#### WHAT TO PRODUCE
Search the records below for "This screenshot has width=1920, height=969.". Return that line and all remaining lines exactly.

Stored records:
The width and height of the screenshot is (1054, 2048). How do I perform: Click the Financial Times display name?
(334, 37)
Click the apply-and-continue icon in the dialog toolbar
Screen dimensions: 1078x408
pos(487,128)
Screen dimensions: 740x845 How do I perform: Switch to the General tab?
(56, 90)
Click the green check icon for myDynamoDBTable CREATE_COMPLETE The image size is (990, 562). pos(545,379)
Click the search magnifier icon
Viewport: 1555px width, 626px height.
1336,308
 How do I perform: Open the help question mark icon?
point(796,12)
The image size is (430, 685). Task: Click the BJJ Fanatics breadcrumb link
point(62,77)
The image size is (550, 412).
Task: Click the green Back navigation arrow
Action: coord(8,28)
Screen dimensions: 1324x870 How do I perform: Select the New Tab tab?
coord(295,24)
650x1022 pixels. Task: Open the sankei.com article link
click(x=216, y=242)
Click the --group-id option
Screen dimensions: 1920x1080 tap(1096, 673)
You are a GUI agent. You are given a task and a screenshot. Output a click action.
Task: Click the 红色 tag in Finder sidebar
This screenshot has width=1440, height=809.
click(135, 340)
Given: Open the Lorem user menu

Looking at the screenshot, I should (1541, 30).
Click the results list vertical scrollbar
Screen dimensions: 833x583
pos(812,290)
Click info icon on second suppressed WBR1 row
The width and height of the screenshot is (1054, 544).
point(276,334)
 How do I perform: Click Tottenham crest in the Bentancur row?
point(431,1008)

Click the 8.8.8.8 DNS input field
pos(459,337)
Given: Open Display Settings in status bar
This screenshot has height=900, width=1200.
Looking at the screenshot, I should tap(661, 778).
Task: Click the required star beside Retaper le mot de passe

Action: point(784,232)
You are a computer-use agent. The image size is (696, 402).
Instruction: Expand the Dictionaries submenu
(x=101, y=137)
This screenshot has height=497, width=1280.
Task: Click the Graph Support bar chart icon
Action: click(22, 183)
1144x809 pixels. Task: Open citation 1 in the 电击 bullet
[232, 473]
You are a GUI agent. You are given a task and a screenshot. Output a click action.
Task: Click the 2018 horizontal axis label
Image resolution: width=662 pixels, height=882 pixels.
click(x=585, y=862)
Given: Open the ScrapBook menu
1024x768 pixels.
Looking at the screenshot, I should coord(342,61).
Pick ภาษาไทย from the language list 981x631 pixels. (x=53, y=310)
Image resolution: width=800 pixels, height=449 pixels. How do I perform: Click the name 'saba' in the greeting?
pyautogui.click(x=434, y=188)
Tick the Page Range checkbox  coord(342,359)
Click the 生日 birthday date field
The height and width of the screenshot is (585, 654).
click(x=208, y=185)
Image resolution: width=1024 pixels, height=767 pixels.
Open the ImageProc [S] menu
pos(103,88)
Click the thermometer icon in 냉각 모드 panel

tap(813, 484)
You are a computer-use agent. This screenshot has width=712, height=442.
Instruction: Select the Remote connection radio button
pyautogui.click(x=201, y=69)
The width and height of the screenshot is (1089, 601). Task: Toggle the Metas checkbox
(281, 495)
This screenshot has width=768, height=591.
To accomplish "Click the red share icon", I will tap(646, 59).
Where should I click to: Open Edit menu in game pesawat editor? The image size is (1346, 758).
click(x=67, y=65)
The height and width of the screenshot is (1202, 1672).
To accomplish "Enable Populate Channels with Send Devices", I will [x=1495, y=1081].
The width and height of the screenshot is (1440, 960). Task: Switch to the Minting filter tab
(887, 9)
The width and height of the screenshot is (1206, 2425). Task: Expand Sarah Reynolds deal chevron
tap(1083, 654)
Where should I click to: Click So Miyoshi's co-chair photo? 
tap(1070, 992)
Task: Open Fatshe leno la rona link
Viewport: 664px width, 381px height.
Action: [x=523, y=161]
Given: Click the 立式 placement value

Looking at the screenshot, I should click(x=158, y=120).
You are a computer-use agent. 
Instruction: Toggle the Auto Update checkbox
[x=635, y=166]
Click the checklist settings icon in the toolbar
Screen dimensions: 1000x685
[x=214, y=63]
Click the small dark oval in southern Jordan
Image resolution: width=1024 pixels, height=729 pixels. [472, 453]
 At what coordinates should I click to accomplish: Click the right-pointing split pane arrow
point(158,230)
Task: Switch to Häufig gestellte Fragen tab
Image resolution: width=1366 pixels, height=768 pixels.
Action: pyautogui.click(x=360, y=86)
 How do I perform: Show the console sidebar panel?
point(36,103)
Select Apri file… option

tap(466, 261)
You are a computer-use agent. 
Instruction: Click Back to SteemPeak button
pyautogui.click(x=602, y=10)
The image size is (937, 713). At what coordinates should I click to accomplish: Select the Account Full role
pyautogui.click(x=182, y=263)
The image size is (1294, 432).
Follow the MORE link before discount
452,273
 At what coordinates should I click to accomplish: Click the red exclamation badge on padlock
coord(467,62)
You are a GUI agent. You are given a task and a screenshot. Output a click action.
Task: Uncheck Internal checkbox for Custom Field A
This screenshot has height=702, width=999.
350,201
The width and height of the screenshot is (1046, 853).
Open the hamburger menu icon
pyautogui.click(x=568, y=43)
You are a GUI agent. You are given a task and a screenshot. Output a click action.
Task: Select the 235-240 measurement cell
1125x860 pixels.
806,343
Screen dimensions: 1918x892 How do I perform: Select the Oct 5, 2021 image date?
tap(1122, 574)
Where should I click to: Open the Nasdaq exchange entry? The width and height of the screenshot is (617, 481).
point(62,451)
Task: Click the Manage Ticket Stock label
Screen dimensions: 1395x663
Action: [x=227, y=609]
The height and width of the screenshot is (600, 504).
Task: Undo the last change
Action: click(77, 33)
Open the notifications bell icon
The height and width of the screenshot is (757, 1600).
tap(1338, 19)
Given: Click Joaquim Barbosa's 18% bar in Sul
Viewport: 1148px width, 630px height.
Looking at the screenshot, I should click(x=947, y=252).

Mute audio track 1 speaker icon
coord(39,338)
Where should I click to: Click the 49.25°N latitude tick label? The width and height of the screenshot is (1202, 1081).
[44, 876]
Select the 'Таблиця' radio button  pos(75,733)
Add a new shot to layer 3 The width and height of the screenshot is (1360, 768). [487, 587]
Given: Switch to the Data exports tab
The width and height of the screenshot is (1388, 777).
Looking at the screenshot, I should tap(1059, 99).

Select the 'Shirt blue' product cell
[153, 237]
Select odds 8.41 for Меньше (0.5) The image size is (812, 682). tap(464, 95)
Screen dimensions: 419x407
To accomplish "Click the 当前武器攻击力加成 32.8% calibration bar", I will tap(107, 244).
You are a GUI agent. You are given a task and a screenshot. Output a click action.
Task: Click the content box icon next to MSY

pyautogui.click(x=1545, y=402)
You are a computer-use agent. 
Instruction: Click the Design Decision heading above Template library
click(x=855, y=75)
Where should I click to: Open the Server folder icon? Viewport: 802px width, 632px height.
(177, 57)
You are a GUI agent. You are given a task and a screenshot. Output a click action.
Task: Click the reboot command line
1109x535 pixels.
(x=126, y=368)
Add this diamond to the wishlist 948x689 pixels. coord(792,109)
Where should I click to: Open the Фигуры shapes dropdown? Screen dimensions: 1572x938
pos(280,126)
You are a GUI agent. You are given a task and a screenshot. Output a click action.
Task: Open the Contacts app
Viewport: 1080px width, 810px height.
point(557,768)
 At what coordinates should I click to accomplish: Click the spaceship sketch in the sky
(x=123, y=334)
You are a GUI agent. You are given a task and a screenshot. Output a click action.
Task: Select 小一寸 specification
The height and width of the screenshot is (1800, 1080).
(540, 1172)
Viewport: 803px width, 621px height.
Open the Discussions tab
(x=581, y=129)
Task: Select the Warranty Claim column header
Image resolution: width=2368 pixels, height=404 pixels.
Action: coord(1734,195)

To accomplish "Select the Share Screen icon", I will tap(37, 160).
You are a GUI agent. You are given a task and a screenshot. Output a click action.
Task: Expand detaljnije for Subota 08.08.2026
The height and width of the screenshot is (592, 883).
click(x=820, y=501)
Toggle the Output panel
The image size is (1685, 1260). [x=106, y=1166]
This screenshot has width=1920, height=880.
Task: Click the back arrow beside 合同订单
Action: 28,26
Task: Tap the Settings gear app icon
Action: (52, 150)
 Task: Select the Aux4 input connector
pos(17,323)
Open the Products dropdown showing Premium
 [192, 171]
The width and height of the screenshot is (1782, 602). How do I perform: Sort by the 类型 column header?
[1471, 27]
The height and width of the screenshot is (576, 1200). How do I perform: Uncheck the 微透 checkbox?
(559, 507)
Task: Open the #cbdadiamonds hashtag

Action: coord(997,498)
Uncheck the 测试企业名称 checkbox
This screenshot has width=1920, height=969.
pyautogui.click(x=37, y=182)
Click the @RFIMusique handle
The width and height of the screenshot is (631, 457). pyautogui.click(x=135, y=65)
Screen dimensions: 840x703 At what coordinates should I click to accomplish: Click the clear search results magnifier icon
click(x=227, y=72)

#### WORKED SOLUTION
This screenshot has width=1920, height=969.
pyautogui.click(x=37, y=182)
Click the @RFIMusique handle
The width and height of the screenshot is (631, 457). pyautogui.click(x=135, y=65)
Screen dimensions: 840x703 At what coordinates should I click to accomplish: Click the clear search results magnifier icon
click(x=227, y=72)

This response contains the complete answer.